Fine tuned model for a specific task would be less good at the previous
generic task on which it was pre-trained.
This is called catastrophic forgetting.
To retain the earlier learning you would want to revision by feeding few
samples from previous task along with samples from our new specific task.
Are p-values really that valuables?
In hypothesis testing (I do get confused everytime) based on value of p
we may either reject the null hypothesis (Ho) else we fail to reject Ho.
Ho is never truly accepted.
Inference itself is hard, statistical inference is much harder. All you
can do is remove all other possibilities and finally conclude this is right
inference.
Here is a statement from American Statistical Association. Statement
Frequentist vs Bayesian Statistical Approaches:
Comparison of frequentist vs Bayesian method for probability. Good Read.
Three ways of looking at probability:
Frequency of event happening in long run (Frequentist)
Degree of belief of event happening (Bayesian)
Extension of logical probability (Bayesian)
Same data can be viewed with both persepectives. Frequentist approach cannot
assign probability to events which are non repeatable while bayesian approach can.
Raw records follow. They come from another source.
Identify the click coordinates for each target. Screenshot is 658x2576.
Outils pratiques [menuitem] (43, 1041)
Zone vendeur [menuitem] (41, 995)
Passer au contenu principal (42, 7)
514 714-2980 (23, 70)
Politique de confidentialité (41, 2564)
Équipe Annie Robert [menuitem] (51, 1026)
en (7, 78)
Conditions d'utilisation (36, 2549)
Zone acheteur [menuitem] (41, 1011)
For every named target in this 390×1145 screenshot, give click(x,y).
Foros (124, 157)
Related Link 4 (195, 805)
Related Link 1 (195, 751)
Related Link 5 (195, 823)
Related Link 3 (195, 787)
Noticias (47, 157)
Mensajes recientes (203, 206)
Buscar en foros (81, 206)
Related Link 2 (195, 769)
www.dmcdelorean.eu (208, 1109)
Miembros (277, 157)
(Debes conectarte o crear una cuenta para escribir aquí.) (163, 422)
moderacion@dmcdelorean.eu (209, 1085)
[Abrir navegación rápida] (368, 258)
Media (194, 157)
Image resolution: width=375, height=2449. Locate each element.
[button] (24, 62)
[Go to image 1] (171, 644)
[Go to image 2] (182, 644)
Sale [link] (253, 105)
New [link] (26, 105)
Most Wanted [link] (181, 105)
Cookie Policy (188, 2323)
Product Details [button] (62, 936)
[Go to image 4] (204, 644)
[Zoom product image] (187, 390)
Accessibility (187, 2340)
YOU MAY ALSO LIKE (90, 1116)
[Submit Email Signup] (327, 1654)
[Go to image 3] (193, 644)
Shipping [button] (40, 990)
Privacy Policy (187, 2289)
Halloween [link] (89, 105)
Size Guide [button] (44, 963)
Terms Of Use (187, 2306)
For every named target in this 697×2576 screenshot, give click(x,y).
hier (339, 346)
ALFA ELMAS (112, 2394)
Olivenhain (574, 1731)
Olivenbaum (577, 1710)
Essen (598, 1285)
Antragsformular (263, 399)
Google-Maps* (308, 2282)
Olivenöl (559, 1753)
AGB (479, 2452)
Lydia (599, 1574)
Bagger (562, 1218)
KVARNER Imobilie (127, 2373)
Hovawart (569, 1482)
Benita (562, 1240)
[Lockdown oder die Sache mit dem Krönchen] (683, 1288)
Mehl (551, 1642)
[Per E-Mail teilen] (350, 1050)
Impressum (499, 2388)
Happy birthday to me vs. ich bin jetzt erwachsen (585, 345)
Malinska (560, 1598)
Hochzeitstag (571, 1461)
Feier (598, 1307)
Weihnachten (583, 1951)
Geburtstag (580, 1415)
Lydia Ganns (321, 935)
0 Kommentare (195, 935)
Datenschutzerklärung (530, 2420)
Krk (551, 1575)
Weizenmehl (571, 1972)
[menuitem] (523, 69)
(For example probability trump wins which is not repeatable for many times)
Frequentist approach gives maximum likely hood estimate with confidence interval.
But applying it just based on p-value and significance is wrong approach.
Best test when we are doing frequentist NHST is to taking Ho to be contrary
to earlier Ho and see if it still holds.
In most of 20th century frequentist and NHST (Null Hypothesis Significance Test)
was used everywhere, but wrongly applied.
In recent 15-20yrs people have realised advantage of Bayesian approach and renoved
practitioner of this approach blame on quality of research which just relies on NHST
and p-value for significance.
Bayesian approach takes into consideration other factors (their prior probability) + data
to comment on posterior probablity of parameter.
$$P(^\theta/_{Data}) = \frac {P(^{Data}/ _\theta) \cdot P(\theta)} {P(Data)} $$
$$P(^\theta/_{Data}) = Posterior Probabiliy $$
$$P(^{Data}/ _\theta) = Likely hood $$
$$P(\theta) = Prior probability $$
$$P(Data) = Evidence $$
Classical vs Quantum physics:
I view frequentist vs bayesian to be similar to classical vs quantum physics.
Classical physics applies and scales well at large scale objects.
While quantum physics is more powerfull and generic. Classical physics is just
a special and is derivable from quantum physics.
As quantum physics gives probability of finding electron at different places, similarly
Bayesian approach gives posterior probability of parameter given its prior and evidence.